• Collected data entries

········

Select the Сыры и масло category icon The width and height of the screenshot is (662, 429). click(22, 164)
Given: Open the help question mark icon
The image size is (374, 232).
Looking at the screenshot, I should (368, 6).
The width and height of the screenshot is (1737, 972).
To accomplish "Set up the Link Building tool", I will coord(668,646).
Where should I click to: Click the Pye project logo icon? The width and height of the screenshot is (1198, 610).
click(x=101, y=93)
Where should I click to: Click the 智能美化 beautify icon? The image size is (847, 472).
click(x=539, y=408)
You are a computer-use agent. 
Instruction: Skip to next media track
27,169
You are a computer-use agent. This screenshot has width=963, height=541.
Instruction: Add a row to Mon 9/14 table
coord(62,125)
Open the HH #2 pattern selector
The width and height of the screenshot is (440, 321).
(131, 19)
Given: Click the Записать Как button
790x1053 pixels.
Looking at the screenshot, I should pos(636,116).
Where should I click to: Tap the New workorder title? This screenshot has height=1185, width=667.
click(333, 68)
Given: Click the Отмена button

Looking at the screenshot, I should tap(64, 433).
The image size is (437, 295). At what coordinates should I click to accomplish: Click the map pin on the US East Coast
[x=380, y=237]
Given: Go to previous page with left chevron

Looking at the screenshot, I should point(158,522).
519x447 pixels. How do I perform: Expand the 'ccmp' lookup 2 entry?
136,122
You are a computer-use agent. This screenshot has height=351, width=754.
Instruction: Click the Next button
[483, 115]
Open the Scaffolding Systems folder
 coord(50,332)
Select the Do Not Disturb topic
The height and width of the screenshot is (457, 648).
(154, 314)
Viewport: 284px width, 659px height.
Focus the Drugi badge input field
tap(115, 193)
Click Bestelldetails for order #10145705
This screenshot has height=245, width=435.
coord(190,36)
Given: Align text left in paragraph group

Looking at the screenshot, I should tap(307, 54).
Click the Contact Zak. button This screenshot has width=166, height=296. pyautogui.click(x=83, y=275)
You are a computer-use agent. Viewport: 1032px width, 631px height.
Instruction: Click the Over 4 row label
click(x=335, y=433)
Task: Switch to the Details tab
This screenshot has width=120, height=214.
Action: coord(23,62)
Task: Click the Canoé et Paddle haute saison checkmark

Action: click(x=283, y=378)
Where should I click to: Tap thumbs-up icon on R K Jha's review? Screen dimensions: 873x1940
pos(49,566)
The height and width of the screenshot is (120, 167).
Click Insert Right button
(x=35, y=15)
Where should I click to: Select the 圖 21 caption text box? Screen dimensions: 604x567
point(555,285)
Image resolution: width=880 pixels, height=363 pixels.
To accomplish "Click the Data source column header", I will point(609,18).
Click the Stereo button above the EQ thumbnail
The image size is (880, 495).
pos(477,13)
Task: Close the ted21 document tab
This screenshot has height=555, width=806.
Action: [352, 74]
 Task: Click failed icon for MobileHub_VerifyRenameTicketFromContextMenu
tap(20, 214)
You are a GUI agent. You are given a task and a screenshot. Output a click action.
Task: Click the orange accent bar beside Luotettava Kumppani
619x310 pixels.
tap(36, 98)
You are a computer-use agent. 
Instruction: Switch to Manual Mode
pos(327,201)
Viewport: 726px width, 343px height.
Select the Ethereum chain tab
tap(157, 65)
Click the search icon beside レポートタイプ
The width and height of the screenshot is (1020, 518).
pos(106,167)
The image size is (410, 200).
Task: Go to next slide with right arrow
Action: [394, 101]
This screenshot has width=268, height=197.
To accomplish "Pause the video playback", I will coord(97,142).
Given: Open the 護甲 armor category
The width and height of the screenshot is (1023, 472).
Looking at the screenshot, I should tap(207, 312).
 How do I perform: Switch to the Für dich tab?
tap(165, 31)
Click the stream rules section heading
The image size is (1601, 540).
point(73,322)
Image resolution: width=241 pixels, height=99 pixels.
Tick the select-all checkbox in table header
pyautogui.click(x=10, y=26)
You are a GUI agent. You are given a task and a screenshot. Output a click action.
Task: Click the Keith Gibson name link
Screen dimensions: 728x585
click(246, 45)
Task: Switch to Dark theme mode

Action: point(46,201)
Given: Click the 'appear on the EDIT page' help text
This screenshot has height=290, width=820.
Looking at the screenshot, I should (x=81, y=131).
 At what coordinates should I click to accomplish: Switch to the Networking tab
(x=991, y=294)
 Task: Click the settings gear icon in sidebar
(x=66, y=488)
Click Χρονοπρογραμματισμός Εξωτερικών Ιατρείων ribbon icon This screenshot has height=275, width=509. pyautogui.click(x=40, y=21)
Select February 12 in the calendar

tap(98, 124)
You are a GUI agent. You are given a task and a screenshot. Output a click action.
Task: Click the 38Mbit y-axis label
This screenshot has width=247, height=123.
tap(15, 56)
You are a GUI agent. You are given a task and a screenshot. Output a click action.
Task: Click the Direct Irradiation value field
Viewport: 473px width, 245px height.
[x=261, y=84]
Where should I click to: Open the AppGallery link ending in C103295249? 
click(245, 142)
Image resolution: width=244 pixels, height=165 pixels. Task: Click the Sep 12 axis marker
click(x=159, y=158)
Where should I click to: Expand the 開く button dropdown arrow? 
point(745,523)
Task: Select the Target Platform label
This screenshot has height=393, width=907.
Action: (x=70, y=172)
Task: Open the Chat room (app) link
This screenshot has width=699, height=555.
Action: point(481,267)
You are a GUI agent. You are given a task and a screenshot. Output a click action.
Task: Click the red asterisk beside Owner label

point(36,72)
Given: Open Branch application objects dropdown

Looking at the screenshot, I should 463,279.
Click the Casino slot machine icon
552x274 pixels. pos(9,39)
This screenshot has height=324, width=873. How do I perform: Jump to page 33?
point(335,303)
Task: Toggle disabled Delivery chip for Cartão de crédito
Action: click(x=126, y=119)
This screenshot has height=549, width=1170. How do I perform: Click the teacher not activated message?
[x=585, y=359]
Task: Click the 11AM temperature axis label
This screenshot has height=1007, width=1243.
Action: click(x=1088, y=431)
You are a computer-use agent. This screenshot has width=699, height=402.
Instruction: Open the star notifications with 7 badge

········

• What this task involves
From the first record to the last, print each one exactly.

• Response below
Select the Сыры и масло category icon The width and height of the screenshot is (662, 429). click(22, 164)
Given: Open the help question mark icon
The image size is (374, 232).
Looking at the screenshot, I should (368, 6).
The width and height of the screenshot is (1737, 972).
To accomplish "Set up the Link Building tool", I will coord(668,646).
Where should I click to: Click the Pye project logo icon? The width and height of the screenshot is (1198, 610).
click(x=101, y=93)
Where should I click to: Click the 智能美化 beautify icon? The image size is (847, 472).
click(x=539, y=408)
You are a computer-use agent. 
Instruction: Skip to next media track
27,169
You are a computer-use agent. This screenshot has width=963, height=541.
Instruction: Add a row to Mon 9/14 table
coord(62,125)
Open the HH #2 pattern selector
The width and height of the screenshot is (440, 321).
(131, 19)
Given: Click the Записать Как button
790x1053 pixels.
Looking at the screenshot, I should pos(636,116).
Where should I click to: Tap the New workorder title? This screenshot has height=1185, width=667.
click(333, 68)
Given: Click the Отмена button

Looking at the screenshot, I should tap(64, 433).
The image size is (437, 295). At what coordinates should I click to accomplish: Click the map pin on the US East Coast
[x=380, y=237]
Given: Go to previous page with left chevron

Looking at the screenshot, I should point(158,522).
519x447 pixels. How do I perform: Expand the 'ccmp' lookup 2 entry?
136,122
You are a computer-use agent. This screenshot has height=351, width=754.
Instruction: Click the Next button
[483, 115]
Open the Scaffolding Systems folder
 coord(50,332)
Select the Do Not Disturb topic
The height and width of the screenshot is (457, 648).
(154, 314)
Viewport: 284px width, 659px height.
Focus the Drugi badge input field
tap(115, 193)
Click Bestelldetails for order #10145705
This screenshot has height=245, width=435.
coord(190,36)
Given: Align text left in paragraph group

Looking at the screenshot, I should tap(307, 54).
Click the Contact Zak. button This screenshot has width=166, height=296. pyautogui.click(x=83, y=275)
You are a computer-use agent. Viewport: 1032px width, 631px height.
Instruction: Click the Over 4 row label
click(x=335, y=433)
Task: Switch to the Details tab
This screenshot has width=120, height=214.
Action: coord(23,62)
Task: Click the Canoé et Paddle haute saison checkmark

Action: click(x=283, y=378)
Where should I click to: Tap thumbs-up icon on R K Jha's review? Screen dimensions: 873x1940
pos(49,566)
The height and width of the screenshot is (120, 167).
Click Insert Right button
(x=35, y=15)
Where should I click to: Select the 圖 21 caption text box? Screen dimensions: 604x567
point(555,285)
Image resolution: width=880 pixels, height=363 pixels.
To accomplish "Click the Data source column header", I will point(609,18).
Click the Stereo button above the EQ thumbnail
The image size is (880, 495).
pos(477,13)
Task: Close the ted21 document tab
This screenshot has height=555, width=806.
Action: [352, 74]
 Task: Click failed icon for MobileHub_VerifyRenameTicketFromContextMenu
tap(20, 214)
You are a GUI agent. You are given a task and a screenshot. Output a click action.
Task: Click the orange accent bar beside Luotettava Kumppani
619x310 pixels.
tap(36, 98)
You are a computer-use agent. 
Instruction: Switch to Manual Mode
pos(327,201)
Viewport: 726px width, 343px height.
Select the Ethereum chain tab
tap(157, 65)
Click the search icon beside レポートタイプ
The width and height of the screenshot is (1020, 518).
pos(106,167)
The image size is (410, 200).
Task: Go to next slide with right arrow
Action: [394, 101]
This screenshot has width=268, height=197.
To accomplish "Pause the video playback", I will coord(97,142).
Given: Open the 護甲 armor category
The width and height of the screenshot is (1023, 472).
Looking at the screenshot, I should tap(207, 312).
 How do I perform: Switch to the Für dich tab?
tap(165, 31)
Click the stream rules section heading
The image size is (1601, 540).
point(73,322)
Image resolution: width=241 pixels, height=99 pixels.
Tick the select-all checkbox in table header
pyautogui.click(x=10, y=26)
You are a GUI agent. You are given a task and a screenshot. Output a click action.
Task: Click the Keith Gibson name link
Screen dimensions: 728x585
click(246, 45)
Task: Switch to Dark theme mode

Action: point(46,201)
Given: Click the 'appear on the EDIT page' help text
This screenshot has height=290, width=820.
Looking at the screenshot, I should (x=81, y=131).
 At what coordinates should I click to accomplish: Switch to the Networking tab
(x=991, y=294)
 Task: Click the settings gear icon in sidebar
(x=66, y=488)
Click Χρονοπρογραμματισμός Εξωτερικών Ιατρείων ribbon icon This screenshot has height=275, width=509. pyautogui.click(x=40, y=21)
Select February 12 in the calendar

tap(98, 124)
You are a GUI agent. You are given a task and a screenshot. Output a click action.
Task: Click the 38Mbit y-axis label
This screenshot has width=247, height=123.
tap(15, 56)
You are a GUI agent. You are given a task and a screenshot. Output a click action.
Task: Click the Direct Irradiation value field
Viewport: 473px width, 245px height.
[x=261, y=84]
Where should I click to: Open the AppGallery link ending in C103295249? 
click(245, 142)
Image resolution: width=244 pixels, height=165 pixels. Task: Click the Sep 12 axis marker
click(x=159, y=158)
Where should I click to: Expand the 開く button dropdown arrow? 
point(745,523)
Task: Select the Target Platform label
This screenshot has height=393, width=907.
Action: (x=70, y=172)
Task: Open the Chat room (app) link
This screenshot has width=699, height=555.
Action: point(481,267)
You are a GUI agent. You are given a task and a screenshot. Output a click action.
Task: Click the red asterisk beside Owner label

point(36,72)
Given: Open Branch application objects dropdown

Looking at the screenshot, I should 463,279.
Click the Casino slot machine icon
552x274 pixels. pos(9,39)
This screenshot has height=324, width=873. How do I perform: Jump to page 33?
point(335,303)
Task: Toggle disabled Delivery chip for Cartão de crédito
Action: click(x=126, y=119)
This screenshot has height=549, width=1170. How do I perform: Click the teacher not activated message?
[x=585, y=359]
Task: Click the 11AM temperature axis label
This screenshot has height=1007, width=1243.
Action: click(x=1088, y=431)
You are a computer-use agent. This screenshot has width=699, height=402.
Instruction: Open the star notifications with 7 badge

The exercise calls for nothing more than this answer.